In May 2013, 15 plots (0.25 m2 area) were located to be used for experimental testing. Prior to excavation, each of these plots was scanned in the same four directions utilized to develop the regression equation in order to test the accuracy of the regression equation for biomass estimation. Each direction had five parallel transects set at intervals of 10 cm for the 0° and 90° directions and 14 cm for the 45° and 135° directions due to increased width of the plots when approached from diagonal directions (Figure 3) and each transect had 400 scans per meter and extended 50 cm before the plot boundary and 15 cm beyond the plot boundary to eliminate edge effects.
Due to the greater size of the plots compared to cores and the limited space in which to operate around the plots, string scan guides were used rather than laminated sheet guides. Once scanning was completed, each plot was excavated to a depth of 60 cm and the roots were separated from the soil via sieving. The remaining soil was backfilled into the plots for later experiments. The roots were washed, oven dried for 48 h at 70 °C, and weighed to determine an oven-dried weight.
The GPR scans of the plots were processed using the protocol established during core sample analysis. Forty 15-cm core footprints (10 from each scanning direction) were selected in a grid pattern to represent “cores” within each plot. Using the regression equation developed from the cores, an average core footprint biomass within a given plot was determined by using the number of root image pixels identified within these core footprints. Since 14.14 15-cm cores equal 0.25 m2, the average core footprint biomass of each plot was multiplied by 14.14 to determine an estimate of total biomass found within each 0.25 m2 plot. A Wilcoxon Signed Ranks nonparametric test was used to determine if the estimated biomass was significantly different from the observed biomass in order to determine the effectiveness of GPR using different scan directions to accurately estimate coarse root biomass.
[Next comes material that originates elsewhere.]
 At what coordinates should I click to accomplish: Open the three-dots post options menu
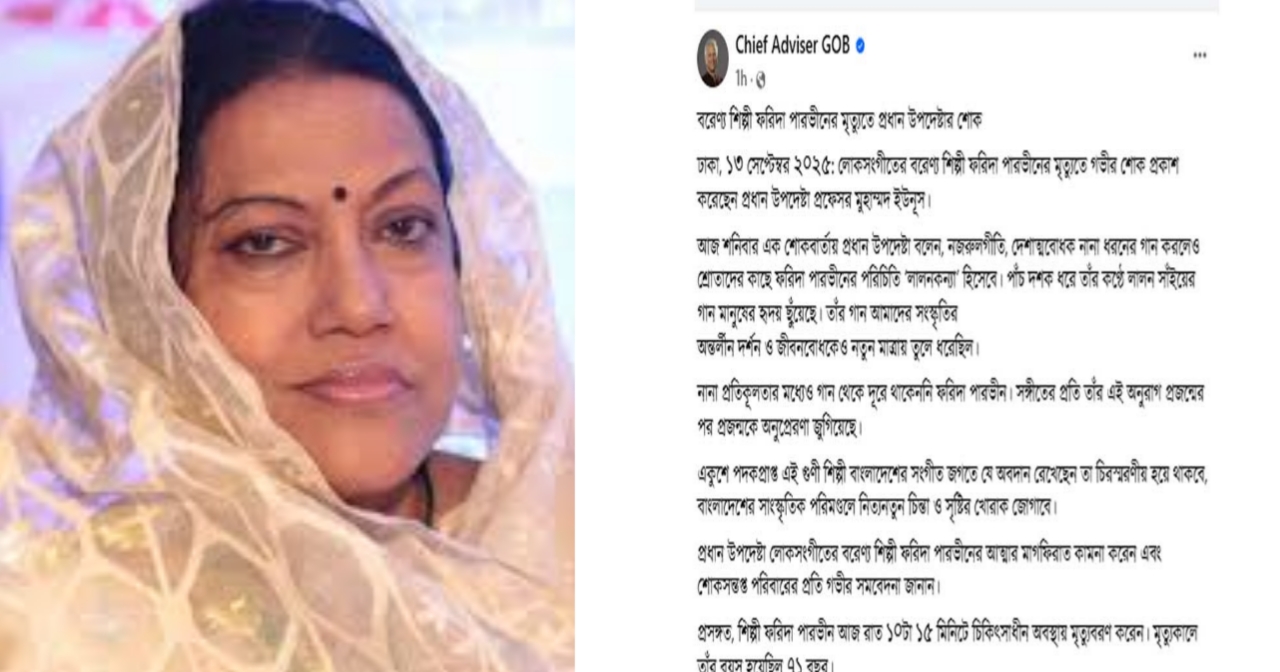coord(1199,56)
2.4. GPR Potential for Discrimination between Live and Dead Roots

This experiment utilized five of the previously excavated plots that had been refilled with the sieved soil from the biomass determinations. Four “live” roots and four “dead” roots were placed in each plot. “Live” roots were excavated on site and were wrapped with Parafilm to cover their cut ends to prevent moisture loss. To ensure minimal moisture loss, “live” roots were only used on the day they were excavated, however, testing showed that after an average initial root moisture content of 45%, these roots had 42% moisture content after one week buried on site. “Dead” roots were created from living roots that had been excavated from the site, oven dried for 24 h at 70 °C and reburied for a period of one week to ensure that their moisture content equalized with the local soil moisture, similar to the equalization that would occur when a non-disturbed section of root dies. The dead root fragments had an average root moisture content of 12% after one week in the soil. Although root moisture content was disrupted, decay consistent with dead roots was not included in the treatment. The roots were placed 10 cm below the surface with the “live” and “dead” roots alternated throughout the plot. 10 cm depth was chosen as it was the typical depth of roots found on site as observed during previous excavation of cores and plots. Locations of both “live” and “dead” roots were documented for comparison to the GPR scans. All eight roots in each plot were oriented perpendicular to the scanning direction. Five parallel scans were taken at 10 cm intervals across each experimental plot for each of the five trials.
All scans were processed in RADAN and SigmaScan with the established protocol. Processed radargrams within RADAN were analyzed to determine the presence/absence of each root based on the presence/absence of pixels within the set pixel intensity threshold. Roots were determined to be present if objects with pixels within the determined pixel intensity range were identified within SigmaScan. A Mann-Whitney U test was used to determine the significance of roots seen versus unseen.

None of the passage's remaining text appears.